5. Position the BASE panel bottom straight edge
along the center bottom, overlapping the flange to
the perforation line, adjust then glue in place.
6. Work up one side, bending to align the next segment
straight edge with the corresponding tab perforation
line, and gluing in place. Then . . .
. . . continue to complete
all segment edges and tabs on one side.
NOTE that the assembly can be placed face side down
on a flat surface to allow fingertip pressure to be
applied along all the tabs for firm attachment.
7. Repeat for the segments on the other half.
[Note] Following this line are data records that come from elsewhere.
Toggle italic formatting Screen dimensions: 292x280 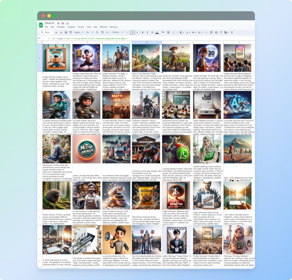(147, 32)
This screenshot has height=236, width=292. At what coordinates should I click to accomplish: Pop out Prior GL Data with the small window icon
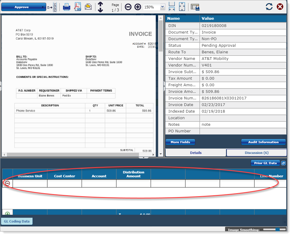(283, 163)
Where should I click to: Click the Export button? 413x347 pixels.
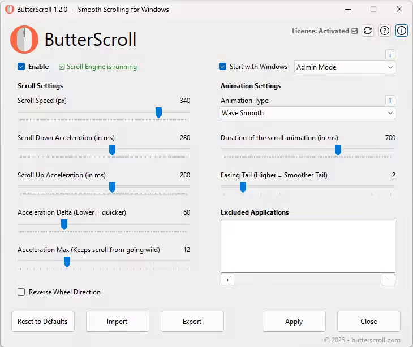point(192,322)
8. Position the upper boxing strip so that the straight
end overlaps the end tab/flange of the lower strip,
adjust and glue the seam.
9. Repeat for the opposite side seam.
10. Apply adhesive to all the tabs along the upper
boxing strip, then work quickly to align the center top
edge, then adjust and attach tabs along each side
until all are attached.
11. Repeat steps 5-10 for the box LID.
12. Position and attach the front whole disc over
the LID box assembly, centering for offset overlap
all around except at lower long segment.
13. Repeat for the back whole disc, taking care
to line up the thumb/finger holes with push through tabs.
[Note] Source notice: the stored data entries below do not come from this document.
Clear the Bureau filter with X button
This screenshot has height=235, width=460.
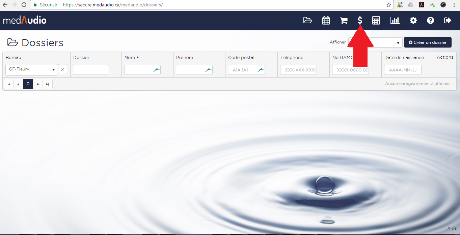click(x=62, y=70)
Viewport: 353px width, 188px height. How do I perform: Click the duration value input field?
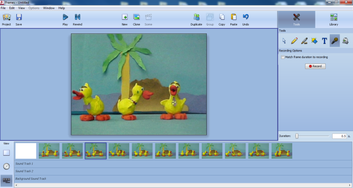[339, 136]
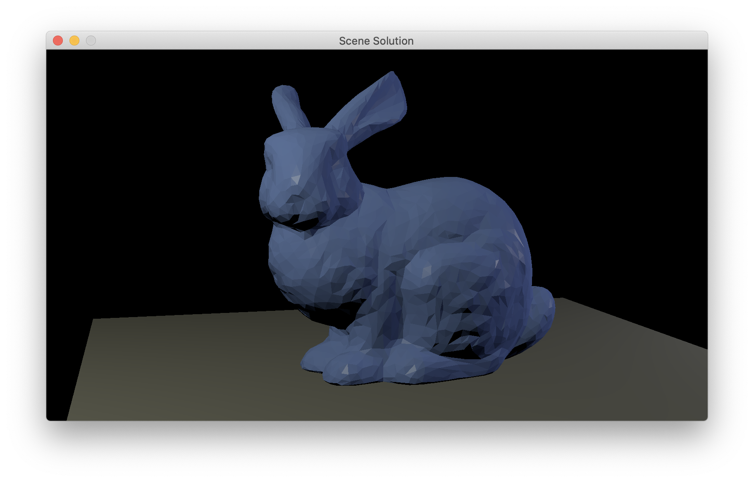Minimize the window with the yellow button
Viewport: 754px width, 482px height.
[74, 41]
14. Prepare the dimensional disc rim strip by adding
a little curl to it using a rod or dowel tool.
15. Bend the tiny tabs back so that they will be inward.
16. Form the strip into a ring, face side outward,
to overlap the straight end to the perf guide marks,
and glue the seam.
17. With tabs downward, apply glue to the backside
of tabs all around, then . . .
. . . slip the base disc into the ring and press into place
to fit snugly at the bend line between strip and tabs.
Place the assembly on flat surface to press fingertips
or tool - as shown in following photo - to assist the tabs
to attach (shown after the contrast accent shape
is positioned and attached in place).
18. If needed, the accent disc can be identified
as NOT being the base disc by the tiny notch cut out.
19. Position and attach the top accent cutouts disc
inside the rim ring and attach in the same manner.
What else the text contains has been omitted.